Foto: Republika/Yogi Ardhi/ca
Raudhah di Masjid Nabawi, Madinah, Arab Saudi.

REPUBLIKA.CO.ID, Seni orasi memiliki akar yang kuat dalam sejarah peradaban Islam. Pada masa risalah kenabian Muhammad SAW, jenis-jenis orasi tersebut menyertakan ajakan pada risalah kenabian.  

Dari segi akademis, menurut Khalid Alhelwah dalam disertasinya untuk Ohio State University berjudul “The Emergence and Development of Arabic Rhetorical Theory 500 CE-1400 CE” (1998) seni retorika Arab mulai menjadi kajian para cendekiawan di era keemasan Islam. 

Mengutip studi yang dilakukan Grunebaum, para filologis merupakan yang terawal melakukan klasifikasi atas khazanah kesusastraan Arab, termasuk seni retorika. Ini dilakukan dengan mengumpulkan teks-teks puisi, terutama dari sastra lisan, yang merentang dari zaman pra-Islam. 

Upaya ini berlanjut dengan kajian serius atas gaya bahasa Alquran. Kitab Suci umat Islam ini dinilai sebagai standar baku ketinggian bahasa Arab, baik dari aspek lisan maupun tulisan.

 

Praktik-praktik retorika Arab secara khusus dibahas melalui ilmu balaghah. Lantaran ciri khas bangsa Arab, terutama di era pra-Islam, ialah mengutamakan sastra lisan, maka gaya bahasa yang dikaji ilmu balaghah tidak cukup terdokumentasikan dalam tulisan. 

Hal ini kemudian bergeser dengan hadirnya risalah Nabi Muhammad SAW (sekitar 620 masehi).
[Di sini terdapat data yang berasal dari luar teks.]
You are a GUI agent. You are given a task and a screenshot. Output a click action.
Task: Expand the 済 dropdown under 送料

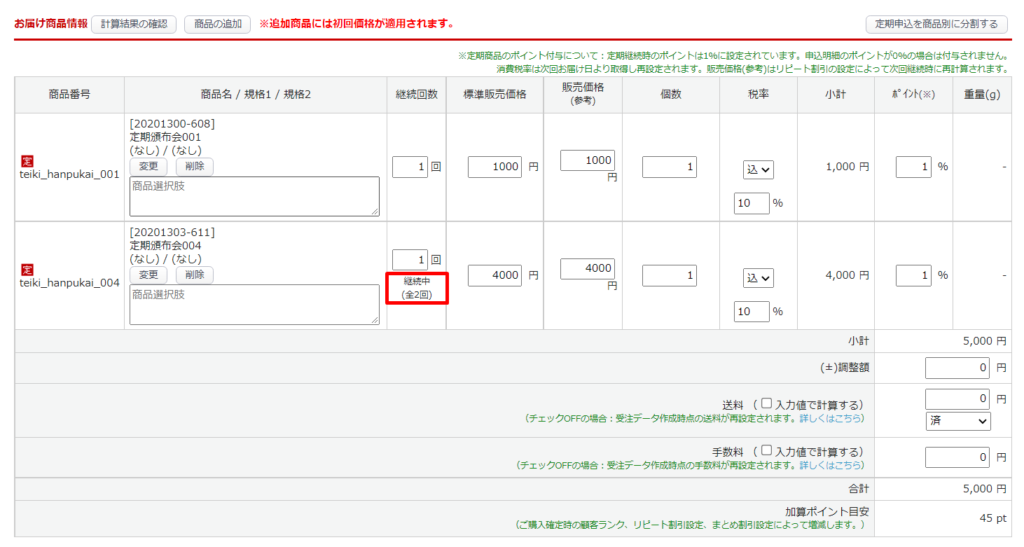(x=957, y=422)
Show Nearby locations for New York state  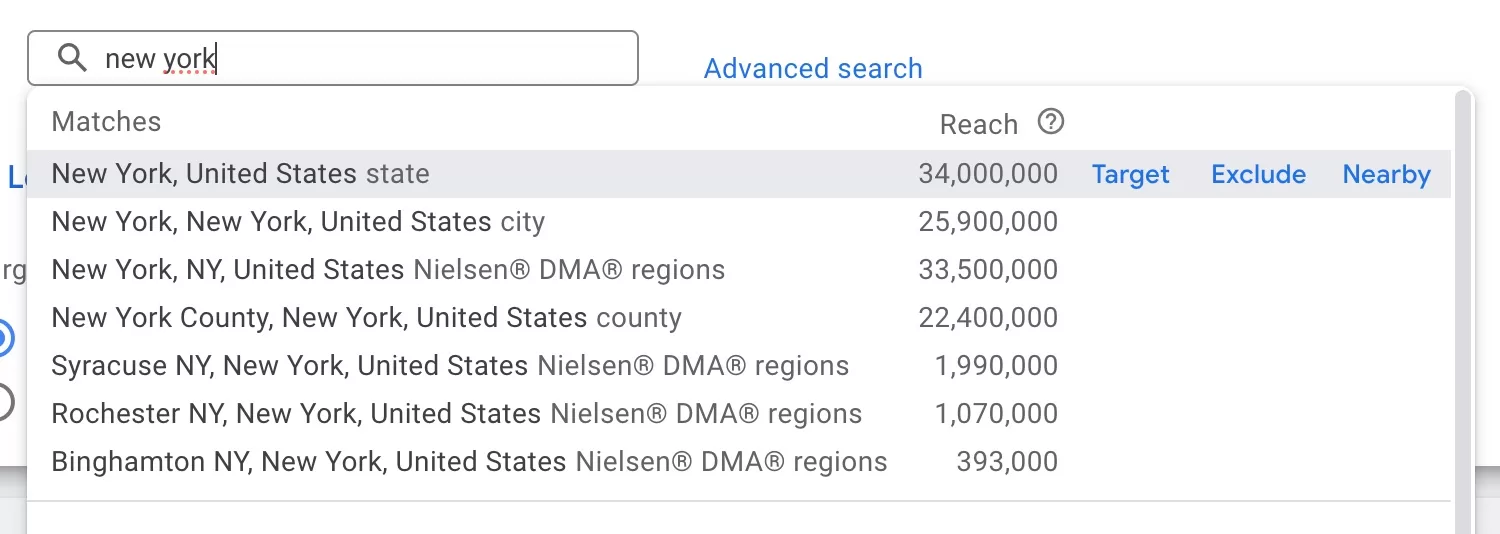point(1386,174)
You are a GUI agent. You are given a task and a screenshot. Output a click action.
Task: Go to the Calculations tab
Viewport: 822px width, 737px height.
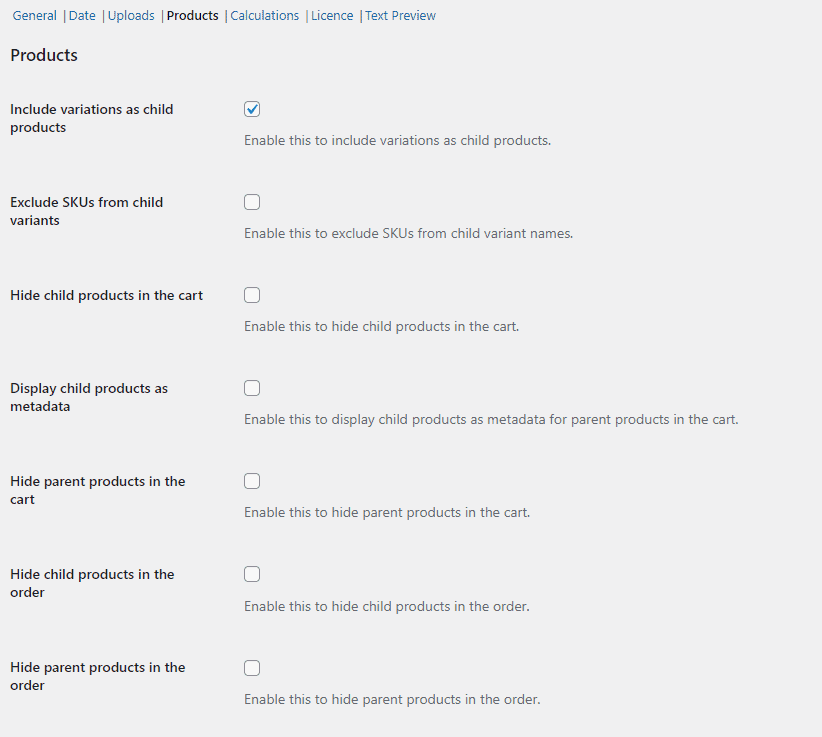[x=265, y=16]
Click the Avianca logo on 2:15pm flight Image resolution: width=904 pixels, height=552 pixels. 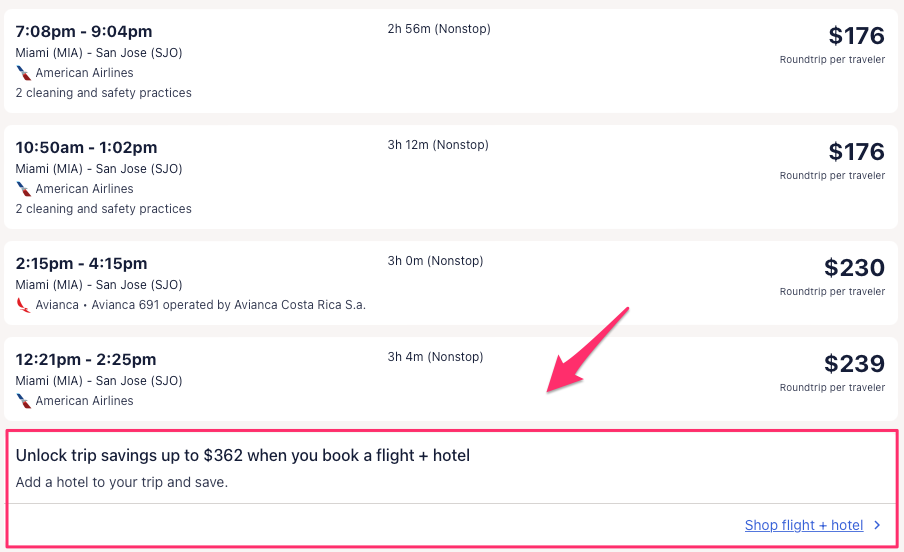coord(24,305)
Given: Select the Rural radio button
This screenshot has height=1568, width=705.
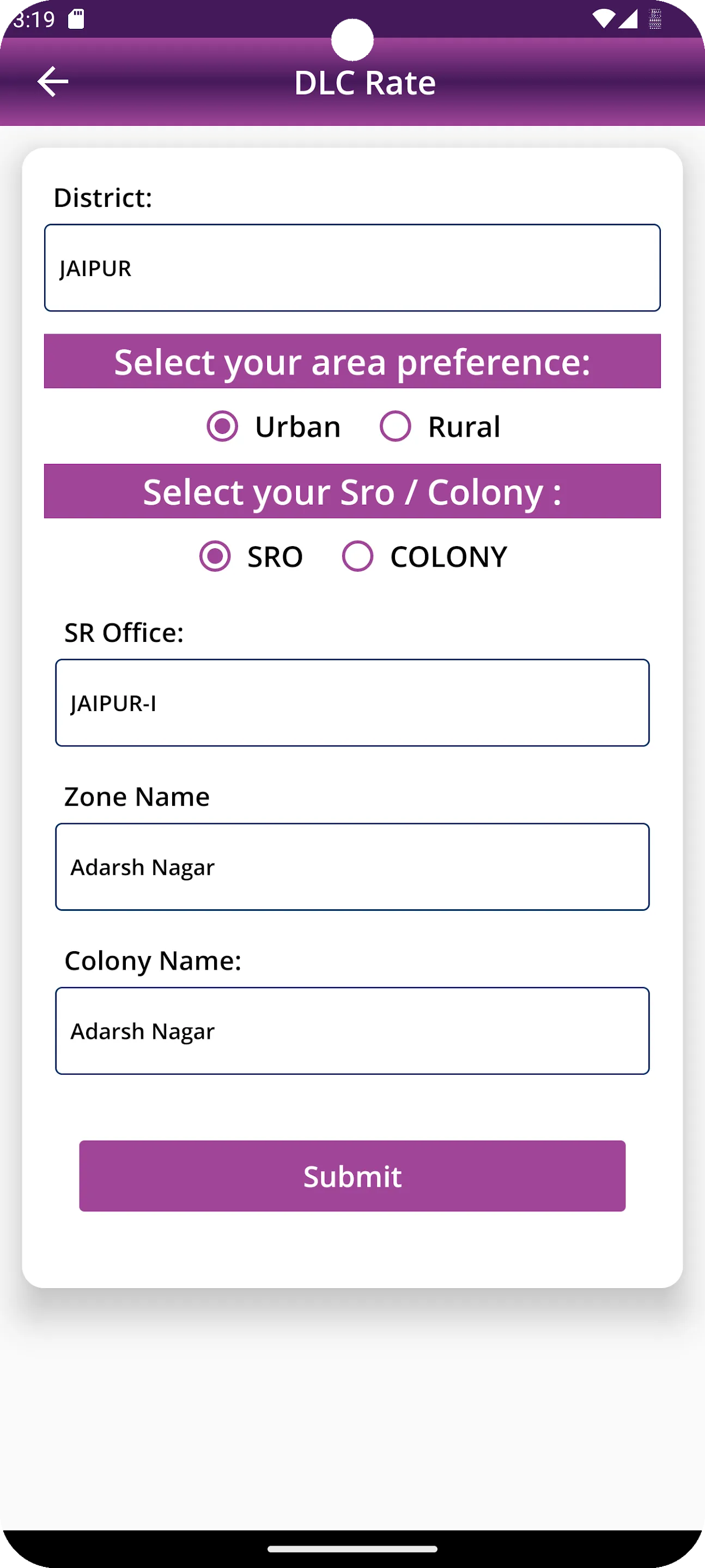Looking at the screenshot, I should (397, 426).
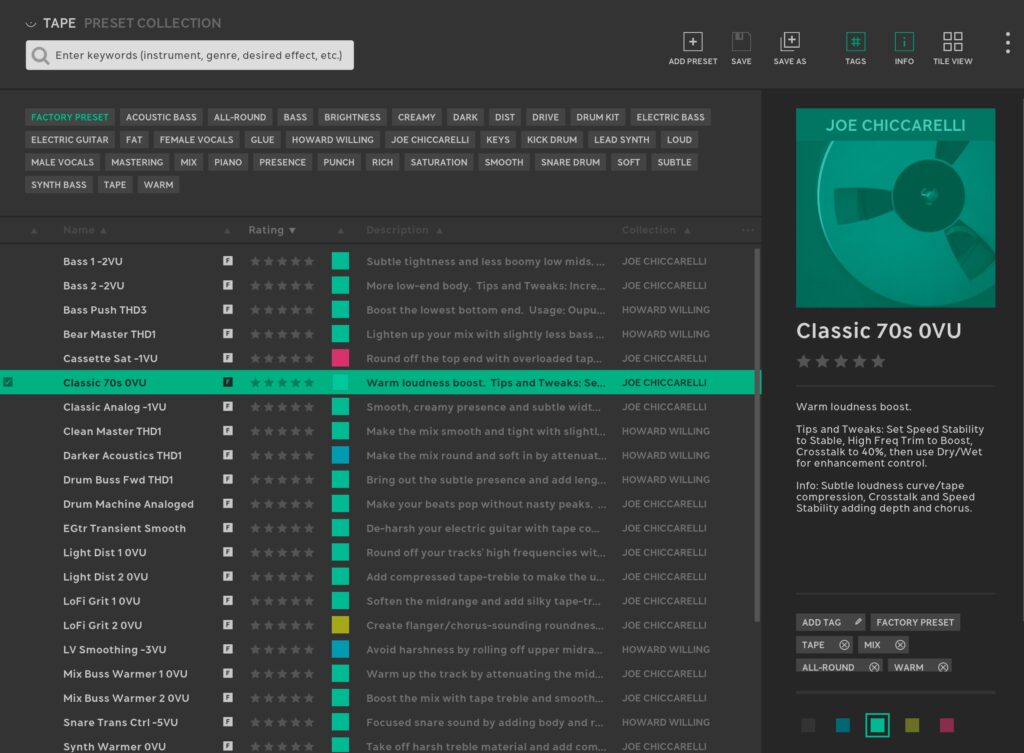This screenshot has width=1024, height=753.
Task: Filter by JOE CHICCARELLI tag
Action: click(430, 140)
Sosok Rasulullah SAW lantas menjadi figur penting di dunia seni retorika Arab. 

Berbeda dengan para orator, beliau SAW mementingkan kebenaran sebagai unsur penting dari sebuah orasi atau ceramah. Namun, Nabi Muhammad SAW juga memerhatikan unsur non-literal, misalnya gesture ketika berkata-kata.

Para sahabat kerap mengenang momentum bersama Nabi SAW karena kata-kata beliau SAW terucap secara seimbang, tidak terlalu lamban, pun tidak terlalu cepat, sehingga mudah dihapal.

Tujuan retorika dalam Islam adalah membujuk orang agar berbuat kebaikan dan mengenali kebenaran. Semua itu dilakukan dengan menyertakan unsur keindahan, sehingga memikat massa. Alquran sendiri secara gaya bahasa begitu indah bagi kaum Arab. 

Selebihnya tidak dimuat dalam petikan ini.